Palestinian Elite Betrayal

Core idea: The Palestinian notable families who led the national movement were simultaneously selling land to Zionist institutions — creating a catastrophic contradiction where the political leadership preached resistance while their economic class interests drove dispossession, leaving the peasant majority without genuine representation and fatally fragmenting Palestinian society before the decisive confrontation.

The Notable Families

Palestinian national politics were controlled by a semi-feudal landlord class — wealthy notable families like the Husaynis and Nashashibis who had held power since Ottoman times. Unlike ruling classes in other Arab countries who generally collaborated with imperial powers, the Palestinian elite was somewhat more resistant because the Zionist movement directly threatened their own position. But “somewhat more resistant” was not the same as actually defending their people.

Land Sales and Rhetoric

The most damning contradiction was the gap between public nationalism and private transactions. Many prominent Palestinian notables publicly denounced Zionist colonization while privately selling their own lands to the JNF and other Zionist agencies. Said al-Husayni, a Palestinian member of the Ottoman Parliament, warned as early as 1911 that “the Jews intend to create a state in the area that will include Palestine, Syria and Iraq” — yet he belonged to a family that continued selling land to Zionists well into the 1930s.

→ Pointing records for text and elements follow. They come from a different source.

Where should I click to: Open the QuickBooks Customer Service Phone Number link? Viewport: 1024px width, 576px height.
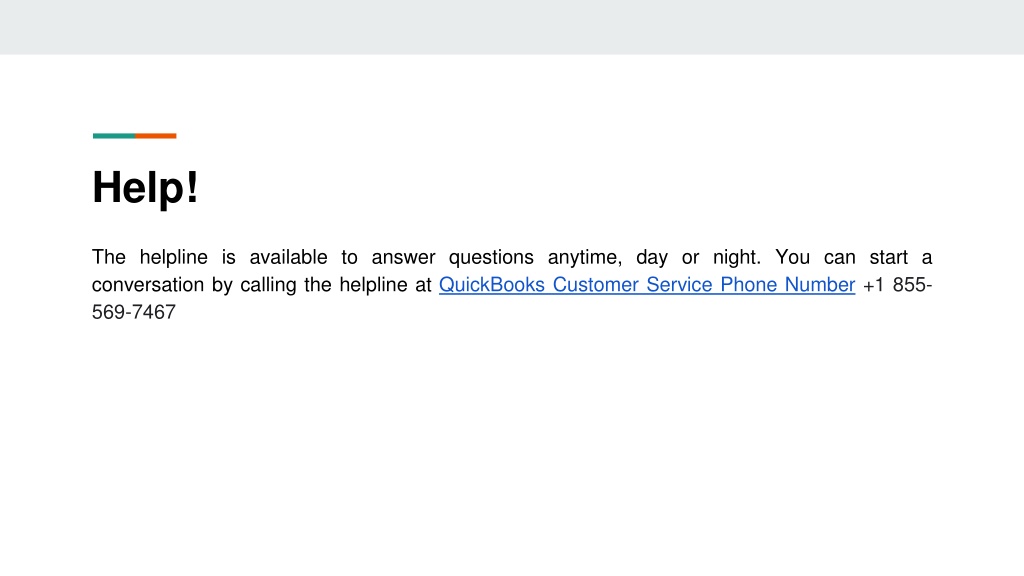[x=647, y=285]
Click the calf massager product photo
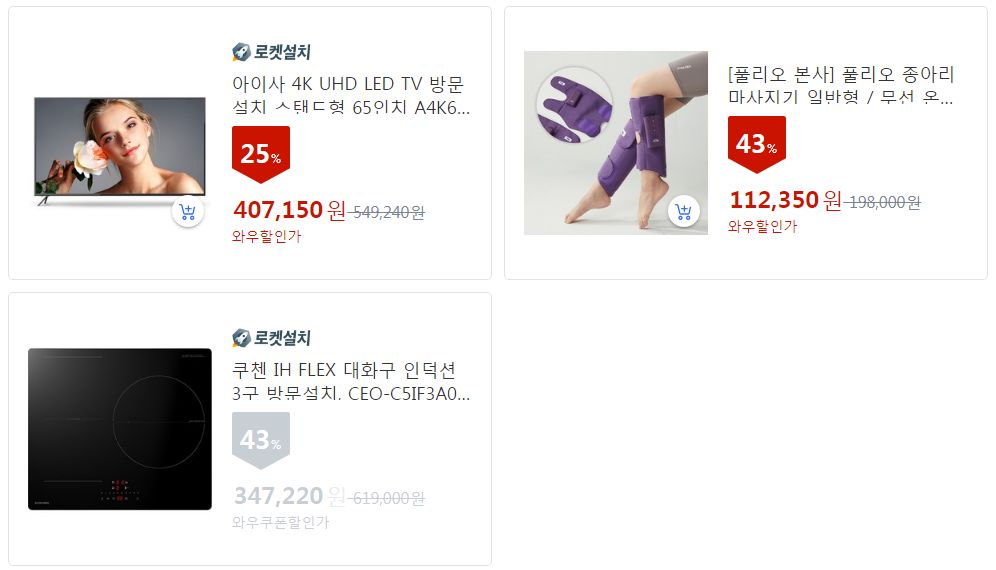 616,143
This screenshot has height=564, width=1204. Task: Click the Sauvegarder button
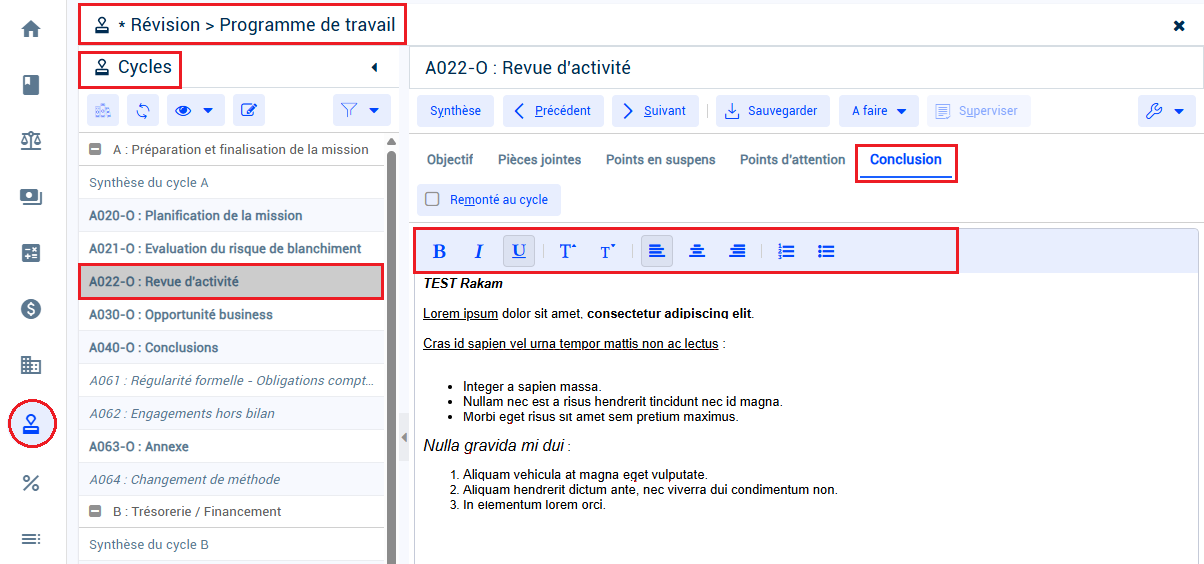click(x=772, y=111)
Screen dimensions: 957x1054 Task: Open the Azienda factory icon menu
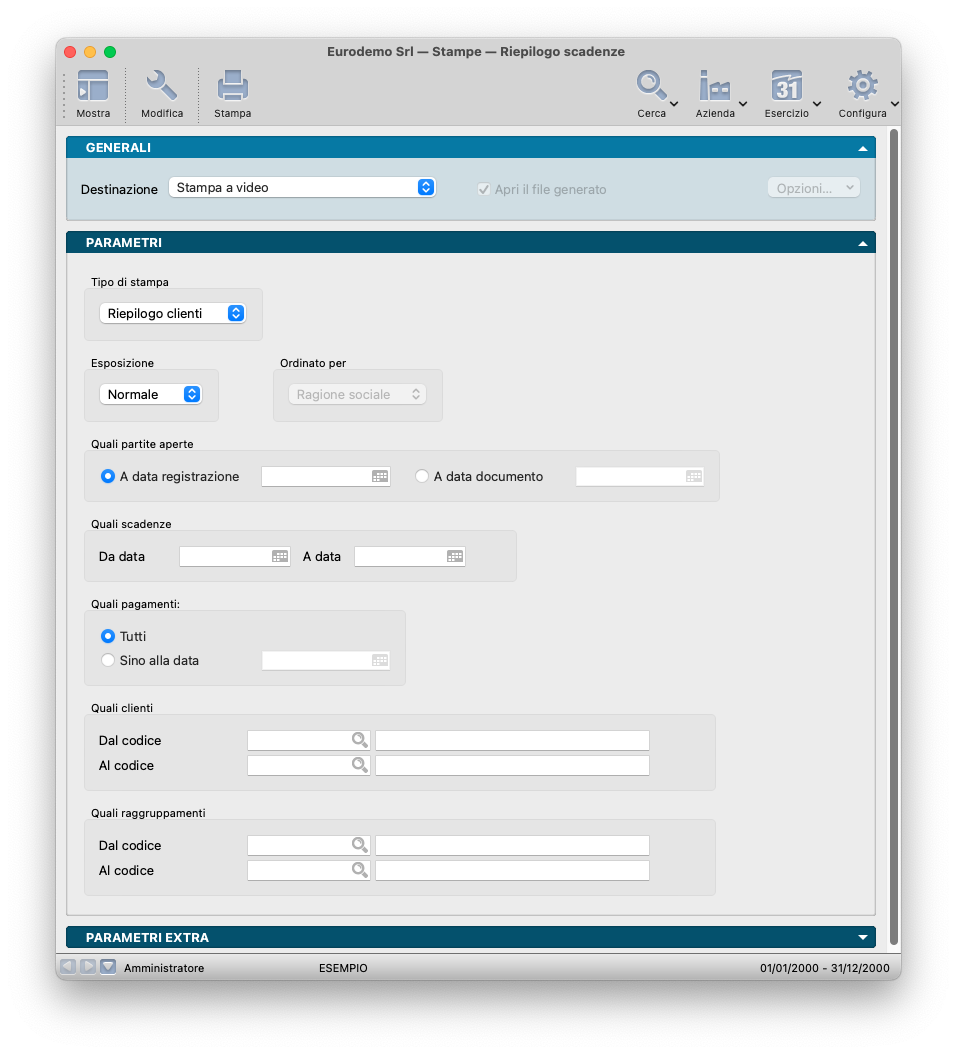coord(715,87)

These were not marginal figures. The same people who sat on national committees and spoke in the name of the Palestinian people were enriching themselves through transactions that displaced their own peasants from lands their families had cultivated for generations.

The British Puppet System

The british-mandate-palestine actively manipulated this elite class. Britain funded and installed compliant Palestinian leaders who could pacify the increasingly frustrated population while serving British interests. The British artificially elevated the position of the Mufti of Jerusalem and installed al-Hajj Amin al-Husayni from the elite Husayni family, passing over other competitors specifically to keep the Palestinian masses under control.

To maintain his grip on power and eliminate progressive alternatives, the Mufti is said to have ordered the assassination of Sami Taha, the main Palestinian labor leader at the time. By eliminating the figure who might have organized workers into an independent political force, the semi-feudal elite ensured no grassroots challenge to their power could emerge.

The Failure of the Left

The Palestine Communist Party, predominantly Jewish, also bears responsibility. In 1920, it issued a statement: “The Jewish workers are here to live with you. They have not come to persecute you. They are ready to fight on your side against the capitalist enemy, be it Jew, Arab, or British” — but notably nowhere did they mention Zionism as the primary threat. At its 7th Congress in 1930, the party admitted it had “essentially adopted an erroneous attitude toward the issue of Palestinian nationalism.” It remained isolated and never underwent the “Arabization” demanded by the Communist International. The elimination of progressive Arab labor leaders by labor Zionists, combined with the Communist Party’s failure, left the Palestinian working class politically orphaned and the semi-feudal elite unchallenged.

The ideological consensus on “transfer” extended even to figures touted as the Zionist left’s conscience. Berl Katznelson, one of the most important leftist Zionist ideologues, spoke at the 20th Zionist Conference: “My conscience is completely clear. A distant neighbor is better than a close enemy. They will not lose by their transfer and we certainly will not… I have been convinced that this is the best solution.” The Hashomer Hatzair kibbutz movement, which regarded itself as to the left of Ben-Gurion and was supposedly communist, asserted the right of Jews to settle in Palestine from the beginning — proving that the “transfer” consensus cut across the entire Zionist political spectrum.

Class vs. Nation

The elite consistently preferred diplomatic negotiations with the British over direct confrontation. They bet on committee meetings and petitions — processes that maintained their status and relevance — while peasants were being evicted, impoverished, and pushed off their land. When the 1936-arab-revolt erupted, it was a peasant uprising that bypassed the leadership entirely. The Arab Higher Committee only joined because, as the sources describe, they “realized that if they didn’t follow the tsunami of resistance, it would engulf them.”

Key Insight

The Palestinian elite betrayal is the internal dimension of the Nakba that complicates simple narratives — the Palestinian people were failed not only by colonial powers and Zionist militias but by their own leadership class, whose economic interests were structurally aligned with the colonizers even as they claimed to resist them.